Traditional made mostly raw with a bit of crunch this version used smoked salmon its meant for sharing but lets be honest, you wont want to when it looks this good!
If you can get your hot little hands on some hot smoked salmon would be ideal, but this will also work with your favorite way to cook salmon.
6 Ayurvedic tastes
- Sweet: Sweet potato
- Sour: Lemon, Beetroot Sauerkraut
- Salty: Hot smoked Salmon
- Pungent: Raddish
- Bitter: Rocket, Baby spinach
- Astringent: Cauliflower
You will need:
- 1 tbsp The Wholefood Pantry Pepitas
- 1 tbsp The Wholefood Pantry Sunflower Seeds
- The Wholefood Pantry Himalayan Salt
- The Wholefood Pantry Coconut Oil
- 1-2 fillets of hot smoked salmon
- 1 large sweet potato
- 1-2 beetroot - washed and cut into quarters
- 1 Avocado
- 1/2 Cauliflower - grated
- 1 Zucchini - Spiralized
- 1 Cucumber
- 1/2 Lemon
- 1/4 Purple cabbage
- 2-3 radishes, sliced on a mandolin
- Beetroot Sauerkraut
- Rocket and Baby spinach leaves
- Roasted Chickpeas:
- 1 can of organic chickpeas
- Spices: 1/2 tsp Cumin, 1/2 tsp Coriander
Then:
For the roasted chickpeas: Preheat oven to 180 degrees. Drain the chickpeas then carefully sift through your hands to rub off outer shells. Mix in the olive oil, cumin, coriander powder and 1 tsp salt then place on a roasting tray lined with baking paper and roast for 30-40 minutes or until chickpeas are crunchy and golden brown.

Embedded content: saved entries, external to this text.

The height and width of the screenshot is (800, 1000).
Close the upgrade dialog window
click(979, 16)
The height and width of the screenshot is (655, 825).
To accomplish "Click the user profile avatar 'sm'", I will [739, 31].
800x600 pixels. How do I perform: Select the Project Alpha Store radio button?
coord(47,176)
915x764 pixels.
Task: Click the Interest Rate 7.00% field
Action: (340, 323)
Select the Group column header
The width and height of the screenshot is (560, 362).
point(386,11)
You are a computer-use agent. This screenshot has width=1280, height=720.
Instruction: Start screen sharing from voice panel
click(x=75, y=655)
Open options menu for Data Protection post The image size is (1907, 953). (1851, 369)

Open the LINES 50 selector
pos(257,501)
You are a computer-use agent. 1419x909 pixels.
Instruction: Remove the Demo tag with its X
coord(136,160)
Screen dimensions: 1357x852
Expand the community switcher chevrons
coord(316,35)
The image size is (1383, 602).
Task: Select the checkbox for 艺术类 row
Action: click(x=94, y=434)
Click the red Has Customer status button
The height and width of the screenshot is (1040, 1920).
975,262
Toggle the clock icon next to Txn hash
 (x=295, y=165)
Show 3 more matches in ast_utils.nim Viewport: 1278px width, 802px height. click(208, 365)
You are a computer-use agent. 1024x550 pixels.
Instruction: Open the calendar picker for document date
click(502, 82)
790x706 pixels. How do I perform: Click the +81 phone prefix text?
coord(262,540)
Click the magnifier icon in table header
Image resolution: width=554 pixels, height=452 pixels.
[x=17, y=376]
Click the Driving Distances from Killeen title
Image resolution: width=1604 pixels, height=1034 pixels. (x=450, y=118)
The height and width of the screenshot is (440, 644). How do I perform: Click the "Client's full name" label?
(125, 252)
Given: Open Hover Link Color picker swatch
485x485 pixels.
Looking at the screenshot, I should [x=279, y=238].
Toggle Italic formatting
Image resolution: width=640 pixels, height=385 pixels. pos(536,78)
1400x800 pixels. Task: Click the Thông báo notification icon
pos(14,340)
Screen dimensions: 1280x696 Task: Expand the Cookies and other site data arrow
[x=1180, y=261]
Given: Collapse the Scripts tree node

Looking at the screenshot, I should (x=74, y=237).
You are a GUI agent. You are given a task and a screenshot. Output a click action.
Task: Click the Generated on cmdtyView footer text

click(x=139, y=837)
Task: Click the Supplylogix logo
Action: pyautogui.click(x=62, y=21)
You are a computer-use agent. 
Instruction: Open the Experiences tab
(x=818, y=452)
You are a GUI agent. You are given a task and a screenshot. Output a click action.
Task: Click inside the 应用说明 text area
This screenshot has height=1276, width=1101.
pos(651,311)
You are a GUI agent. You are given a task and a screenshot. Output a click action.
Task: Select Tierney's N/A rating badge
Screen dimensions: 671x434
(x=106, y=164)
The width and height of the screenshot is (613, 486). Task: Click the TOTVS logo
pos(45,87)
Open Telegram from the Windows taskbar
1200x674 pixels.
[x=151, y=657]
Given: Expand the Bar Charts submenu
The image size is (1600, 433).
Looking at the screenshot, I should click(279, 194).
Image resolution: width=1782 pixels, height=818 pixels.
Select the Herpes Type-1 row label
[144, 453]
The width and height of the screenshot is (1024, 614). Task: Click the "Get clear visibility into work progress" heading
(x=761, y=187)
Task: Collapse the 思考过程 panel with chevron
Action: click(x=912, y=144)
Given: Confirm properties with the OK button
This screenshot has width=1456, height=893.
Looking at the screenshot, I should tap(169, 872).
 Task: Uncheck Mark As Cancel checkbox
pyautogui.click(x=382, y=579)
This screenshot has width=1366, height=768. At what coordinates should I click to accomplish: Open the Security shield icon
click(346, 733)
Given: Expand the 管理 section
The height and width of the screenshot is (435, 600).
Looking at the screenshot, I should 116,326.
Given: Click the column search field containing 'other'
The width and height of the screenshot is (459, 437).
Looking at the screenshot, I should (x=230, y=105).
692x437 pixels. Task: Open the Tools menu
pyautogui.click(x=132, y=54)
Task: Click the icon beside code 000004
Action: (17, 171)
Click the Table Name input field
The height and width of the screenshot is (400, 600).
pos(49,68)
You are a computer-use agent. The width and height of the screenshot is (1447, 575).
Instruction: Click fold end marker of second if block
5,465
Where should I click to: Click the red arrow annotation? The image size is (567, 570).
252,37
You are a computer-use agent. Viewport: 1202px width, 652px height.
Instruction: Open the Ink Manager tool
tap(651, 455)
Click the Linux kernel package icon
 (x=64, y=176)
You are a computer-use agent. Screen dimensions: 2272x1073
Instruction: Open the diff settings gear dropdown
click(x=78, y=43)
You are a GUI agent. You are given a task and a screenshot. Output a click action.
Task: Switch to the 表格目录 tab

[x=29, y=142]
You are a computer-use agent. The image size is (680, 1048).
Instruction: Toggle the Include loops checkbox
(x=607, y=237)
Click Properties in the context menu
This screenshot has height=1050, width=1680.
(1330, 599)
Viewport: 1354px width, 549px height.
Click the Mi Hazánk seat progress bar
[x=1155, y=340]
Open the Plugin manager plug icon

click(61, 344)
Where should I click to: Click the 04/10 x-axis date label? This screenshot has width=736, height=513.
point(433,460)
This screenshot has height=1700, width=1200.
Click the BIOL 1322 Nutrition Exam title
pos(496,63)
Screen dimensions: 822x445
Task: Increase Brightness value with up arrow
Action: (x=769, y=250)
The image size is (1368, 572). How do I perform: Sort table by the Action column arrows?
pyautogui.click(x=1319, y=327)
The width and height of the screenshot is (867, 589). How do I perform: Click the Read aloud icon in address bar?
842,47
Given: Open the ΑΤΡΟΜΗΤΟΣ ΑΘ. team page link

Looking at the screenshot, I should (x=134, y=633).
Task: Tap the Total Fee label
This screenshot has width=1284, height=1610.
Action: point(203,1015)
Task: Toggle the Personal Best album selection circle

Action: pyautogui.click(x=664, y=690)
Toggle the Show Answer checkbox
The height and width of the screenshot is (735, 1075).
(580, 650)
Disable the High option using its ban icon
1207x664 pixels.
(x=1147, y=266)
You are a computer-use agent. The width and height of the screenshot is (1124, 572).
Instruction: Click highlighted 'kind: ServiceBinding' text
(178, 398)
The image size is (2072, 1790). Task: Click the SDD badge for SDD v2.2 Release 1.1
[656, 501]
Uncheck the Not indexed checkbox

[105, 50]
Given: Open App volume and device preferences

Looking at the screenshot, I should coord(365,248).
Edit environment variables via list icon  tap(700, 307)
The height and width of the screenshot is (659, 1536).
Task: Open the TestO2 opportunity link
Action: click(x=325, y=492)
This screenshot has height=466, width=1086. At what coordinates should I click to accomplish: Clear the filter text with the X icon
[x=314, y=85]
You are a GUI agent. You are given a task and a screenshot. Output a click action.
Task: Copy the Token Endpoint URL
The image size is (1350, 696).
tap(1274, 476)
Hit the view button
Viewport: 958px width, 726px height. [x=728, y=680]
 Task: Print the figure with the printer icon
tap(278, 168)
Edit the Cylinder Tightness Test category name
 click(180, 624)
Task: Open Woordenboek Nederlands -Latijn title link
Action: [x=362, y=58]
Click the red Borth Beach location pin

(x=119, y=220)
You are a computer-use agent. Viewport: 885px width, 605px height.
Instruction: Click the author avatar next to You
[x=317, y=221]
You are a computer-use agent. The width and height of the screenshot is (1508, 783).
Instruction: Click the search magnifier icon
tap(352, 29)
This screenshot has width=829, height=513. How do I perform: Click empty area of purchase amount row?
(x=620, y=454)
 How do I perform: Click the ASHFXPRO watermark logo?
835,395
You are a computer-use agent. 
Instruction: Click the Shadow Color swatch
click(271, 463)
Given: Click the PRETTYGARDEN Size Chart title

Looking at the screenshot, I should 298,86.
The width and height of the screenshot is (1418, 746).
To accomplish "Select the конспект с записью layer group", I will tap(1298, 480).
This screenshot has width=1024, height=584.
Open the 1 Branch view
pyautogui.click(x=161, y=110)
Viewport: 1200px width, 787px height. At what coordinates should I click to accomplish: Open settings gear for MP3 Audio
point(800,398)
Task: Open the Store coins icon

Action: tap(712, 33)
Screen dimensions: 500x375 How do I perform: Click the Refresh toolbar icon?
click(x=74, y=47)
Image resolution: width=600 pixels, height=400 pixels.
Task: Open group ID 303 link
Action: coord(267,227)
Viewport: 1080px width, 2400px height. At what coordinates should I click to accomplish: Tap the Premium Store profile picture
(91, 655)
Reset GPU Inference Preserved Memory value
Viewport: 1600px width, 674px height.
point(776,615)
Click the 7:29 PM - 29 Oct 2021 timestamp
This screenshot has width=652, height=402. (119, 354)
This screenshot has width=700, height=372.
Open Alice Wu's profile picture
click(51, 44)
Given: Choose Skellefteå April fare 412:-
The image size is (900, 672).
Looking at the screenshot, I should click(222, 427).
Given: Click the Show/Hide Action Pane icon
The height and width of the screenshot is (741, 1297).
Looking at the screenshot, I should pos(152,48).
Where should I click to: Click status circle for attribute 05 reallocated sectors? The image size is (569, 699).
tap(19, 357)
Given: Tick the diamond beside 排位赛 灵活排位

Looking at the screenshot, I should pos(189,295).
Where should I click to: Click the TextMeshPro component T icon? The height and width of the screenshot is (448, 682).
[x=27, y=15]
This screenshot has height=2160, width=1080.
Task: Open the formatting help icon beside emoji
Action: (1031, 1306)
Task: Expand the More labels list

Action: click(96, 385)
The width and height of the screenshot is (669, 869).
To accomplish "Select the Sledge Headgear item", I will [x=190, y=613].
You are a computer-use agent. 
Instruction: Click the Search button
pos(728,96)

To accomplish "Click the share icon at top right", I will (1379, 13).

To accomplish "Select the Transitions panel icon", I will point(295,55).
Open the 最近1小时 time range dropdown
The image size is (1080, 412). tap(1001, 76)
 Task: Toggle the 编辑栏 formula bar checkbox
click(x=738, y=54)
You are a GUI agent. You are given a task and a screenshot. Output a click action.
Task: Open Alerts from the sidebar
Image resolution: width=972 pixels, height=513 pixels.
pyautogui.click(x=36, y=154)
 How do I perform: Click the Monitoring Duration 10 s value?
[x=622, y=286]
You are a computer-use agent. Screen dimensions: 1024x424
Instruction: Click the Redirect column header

At the same time, cut the sweet potato into chips and beetroot in wedges, add coconut oil or olive oil, and salt. Roast for 30 minutes or until caramel and roasted through.
In a frypan, toast the pepitas and sunflower seeds in a little salt and coconut oil or olive oil until cripsy.
Arrange all ingredients in a large deep dish bowl or on a platter, flake apart the hot smoked salmon and place on top, squeeze over a wedge of lemon and serve!